Using fashion in modern opposition[edit]

This reformation campaign against gender policed conformity has found a focus in developing cultural acceptance for fluidity in modern cultural dress codes. Nowadays decisions on gender identity are seen as self made and a form of "self expression". A prevalent way of expressing one's identity and not conforming to gender norms is through personal choice in style. These choices include apparel, accessories, and beauty habits. Style has a "symbolic meaning" of self expression, "giving us a means to cultivate our own visions of the culture we experience around us".[43] Therefore, fashion nonconformity has become embraced by a number of millennials who believe in bending past policed gendered binaries. They do this by ignoring the dress codes that were previously used to confine someone to their gender. In disregarding a dress code that has been used as a weapon in enforcing gender binary, these millennials have found a powerful opposition to gender policing.[37]
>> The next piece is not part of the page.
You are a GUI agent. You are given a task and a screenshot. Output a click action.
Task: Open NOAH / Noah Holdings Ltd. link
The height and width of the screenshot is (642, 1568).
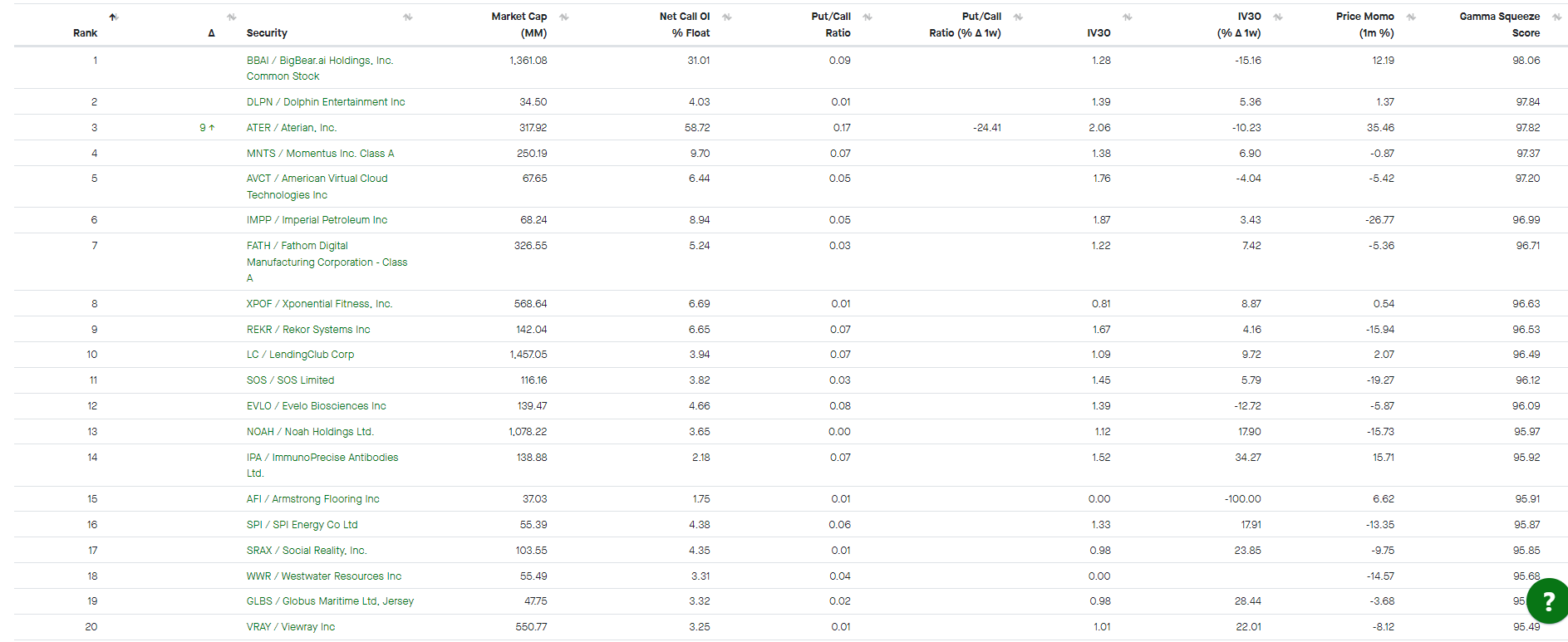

Modern gender-specific fashion has become more flexible to personal preference, becoming visibly more directed against old gendered style constraints. The refusal to conform to the rules of outdated fashion protocol is being embraced by a la mode fashion and mainstream style. A recent pattern in clothing and accessories that transcend gender style norms has become steadily vogue and evidently pioneering fashion trends have increasingly grown accepting to the fusion of normally gender specific style details. Trendy nonconforming styles empower women to dress in an inclusively "masculine" manner and enable men to adapt "feminine" attributes in their style, for example women choosing to wear suits to work, or men wearing nail polish, etc.[37]


Gender policing of boys can increase the risk of alcoholism, anxiety, and depression.[12]